TASK DESCRIPTION: Can you format the lines below as a JSON list of strings, one string per line, leaving out blank lines?

SOURCE DATA:
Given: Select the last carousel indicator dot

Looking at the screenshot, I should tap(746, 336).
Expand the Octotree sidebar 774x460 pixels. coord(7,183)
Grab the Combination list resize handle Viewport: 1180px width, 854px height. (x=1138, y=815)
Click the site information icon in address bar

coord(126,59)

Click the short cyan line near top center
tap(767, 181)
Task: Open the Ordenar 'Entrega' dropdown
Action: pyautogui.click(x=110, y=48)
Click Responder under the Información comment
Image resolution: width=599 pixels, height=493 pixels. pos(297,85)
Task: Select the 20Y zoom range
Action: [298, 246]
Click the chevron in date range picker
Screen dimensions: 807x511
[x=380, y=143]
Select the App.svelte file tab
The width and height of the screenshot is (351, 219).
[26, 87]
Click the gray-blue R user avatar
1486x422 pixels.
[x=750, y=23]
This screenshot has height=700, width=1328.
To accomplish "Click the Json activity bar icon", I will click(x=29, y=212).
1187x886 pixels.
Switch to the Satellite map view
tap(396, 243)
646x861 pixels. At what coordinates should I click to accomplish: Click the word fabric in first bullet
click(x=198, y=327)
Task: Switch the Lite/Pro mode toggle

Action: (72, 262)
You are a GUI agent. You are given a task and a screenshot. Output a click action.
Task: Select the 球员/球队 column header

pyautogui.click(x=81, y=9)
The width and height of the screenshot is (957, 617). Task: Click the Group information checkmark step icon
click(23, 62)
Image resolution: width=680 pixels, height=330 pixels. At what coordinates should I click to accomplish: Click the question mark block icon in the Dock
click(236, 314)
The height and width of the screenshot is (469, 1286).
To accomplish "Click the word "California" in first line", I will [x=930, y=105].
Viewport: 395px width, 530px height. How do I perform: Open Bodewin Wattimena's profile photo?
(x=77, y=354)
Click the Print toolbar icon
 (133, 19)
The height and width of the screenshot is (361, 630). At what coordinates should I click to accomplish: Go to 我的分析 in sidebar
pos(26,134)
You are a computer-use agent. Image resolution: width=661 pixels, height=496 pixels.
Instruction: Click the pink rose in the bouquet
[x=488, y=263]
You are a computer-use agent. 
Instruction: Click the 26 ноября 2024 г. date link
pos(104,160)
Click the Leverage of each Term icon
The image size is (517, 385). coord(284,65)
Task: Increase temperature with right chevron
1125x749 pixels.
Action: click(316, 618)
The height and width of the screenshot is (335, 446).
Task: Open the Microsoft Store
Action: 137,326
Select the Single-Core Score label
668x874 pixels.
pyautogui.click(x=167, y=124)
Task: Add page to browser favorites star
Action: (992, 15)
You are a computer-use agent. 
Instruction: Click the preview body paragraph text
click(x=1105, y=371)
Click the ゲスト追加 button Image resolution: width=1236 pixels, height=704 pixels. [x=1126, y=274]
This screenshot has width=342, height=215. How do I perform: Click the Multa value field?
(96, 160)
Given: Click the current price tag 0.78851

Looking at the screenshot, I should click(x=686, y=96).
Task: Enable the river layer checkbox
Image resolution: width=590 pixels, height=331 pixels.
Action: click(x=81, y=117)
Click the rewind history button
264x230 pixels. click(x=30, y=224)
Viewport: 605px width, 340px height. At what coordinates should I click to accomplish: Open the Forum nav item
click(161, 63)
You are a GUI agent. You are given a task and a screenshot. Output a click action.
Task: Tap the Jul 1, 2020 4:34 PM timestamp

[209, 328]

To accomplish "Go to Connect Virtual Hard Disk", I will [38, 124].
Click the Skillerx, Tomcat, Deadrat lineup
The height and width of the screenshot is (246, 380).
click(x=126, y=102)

RIGHT ANSWER:
[
  "Given: Select the last carousel indicator dot",
  "Looking at the screenshot, I should tap(746, 336).",
  "Expand the Octotree sidebar 774x460 pixels. coord(7,183)",
  "Grab the Combination list resize handle Viewport: 1180px width, 854px height. (x=1138, y=815)",
  "Click the site information icon in address bar",
  "coord(126,59)",
  "Click the short cyan line near top center",
  "tap(767, 181)",
  "Task: Open the Ordenar 'Entrega' dropdown",
  "Action: pyautogui.click(x=110, y=48)",
  "Click Responder under the Información comment",
  "Image resolution: width=599 pixels, height=493 pixels. pos(297,85)",
  "Task: Select the 20Y zoom range",
  "Action: [298, 246]",
  "Click the chevron in date range picker",
  "Screen dimensions: 807x511",
  "[x=380, y=143]",
  "Select the App.svelte file tab",
  "The width and height of the screenshot is (351, 219).",
  "[26, 87]",
  "Click the gray-blue R user avatar",
  "1486x422 pixels.",
  "[x=750, y=23]",
  "This screenshot has height=700, width=1328.",
  "To accomplish \"Click the Json activity bar icon\", I will click(x=29, y=212).",
  "1187x886 pixels.",
  "Switch to the Satellite map view",
  "tap(396, 243)",
  "646x861 pixels. At what coordinates should I click to accomplish: Click the word fabric in first bullet",
  "click(x=198, y=327)",
  "Task: Switch the Lite/Pro mode toggle",
  "Action: (72, 262)",
  "You are a GUI agent. You are given a task and a screenshot. Output a click action.",
  "Task: Select the 球员/球队 column header",
  "pyautogui.click(x=81, y=9)",
  "The width and height of the screenshot is (957, 617). Task: Click the Group information checkmark step icon",
  "click(23, 62)",
  "Image resolution: width=680 pixels, height=330 pixels. At what coordinates should I click to accomplish: Click the question mark block icon in the Dock",
  "click(236, 314)",
  "The height and width of the screenshot is (469, 1286).",
  "To accomplish \"Click the word \"California\" in first line\", I will [x=930, y=105].",
  "Viewport: 395px width, 530px height. How do I perform: Open Bodewin Wattimena's profile photo?",
  "(x=77, y=354)",
  "Click the Print toolbar icon",
  " (133, 19)",
  "The height and width of the screenshot is (361, 630). At what coordinates should I click to accomplish: Go to 我的分析 in sidebar",
  "pos(26,134)",
  "You are a computer-use agent. Image resolution: width=661 pixels, height=496 pixels.",
  "Instruction: Click the pink rose in the bouquet",
  "[x=488, y=263]",
  "You are a computer-use agent. ",
  "Instruction: Click the 26 ноября 2024 г. date link",
  "pos(104,160)",
  "Click the Leverage of each Term icon",
  "The image size is (517, 385). coord(284,65)",
  "Task: Increase temperature with right chevron",
  "1125x749 pixels.",
  "Action: click(316, 618)",
  "The height and width of the screenshot is (335, 446).",
  "Task: Open the Microsoft Store",
  "Action: 137,326",
  "Select the Single-Core Score label",
  "668x874 pixels.",
  "pyautogui.click(x=167, y=124)",
  "Task: Add page to browser favorites star",
  "Action: (992, 15)",
  "You are a computer-use agent. ",
  "Instruction: Click the preview body paragraph text",
  "click(x=1105, y=371)",
  "Click the ゲスト追加 button Image resolution: width=1236 pixels, height=704 pixels. [x=1126, y=274]",
  "This screenshot has width=342, height=215. How do I perform: Click the Multa value field?",
  "(96, 160)",
  "Given: Click the current price tag 0.78851",
  "Looking at the screenshot, I should click(x=686, y=96).",
  "Task: Enable the river layer checkbox",
  "Image resolution: width=590 pixels, height=331 pixels.",
  "Action: click(x=81, y=117)",
  "Click the rewind history button",
  "264x230 pixels. click(x=30, y=224)",
  "Viewport: 605px width, 340px height. At what coordinates should I click to accomplish: Open the Forum nav item",
  "click(161, 63)",
  "You are a GUI agent. You are given a task and a screenshot. Output a click action.",
  "Task: Tap the Jul 1, 2020 4:34 PM timestamp",
  "[209, 328]",
  "To accomplish \"Go to Connect Virtual Hard Disk\", I will [38, 124].",
  "Click the Skillerx, Tomcat, Deadrat lineup",
  "The height and width of the screenshot is (246, 380).",
  "click(x=126, y=102)"
]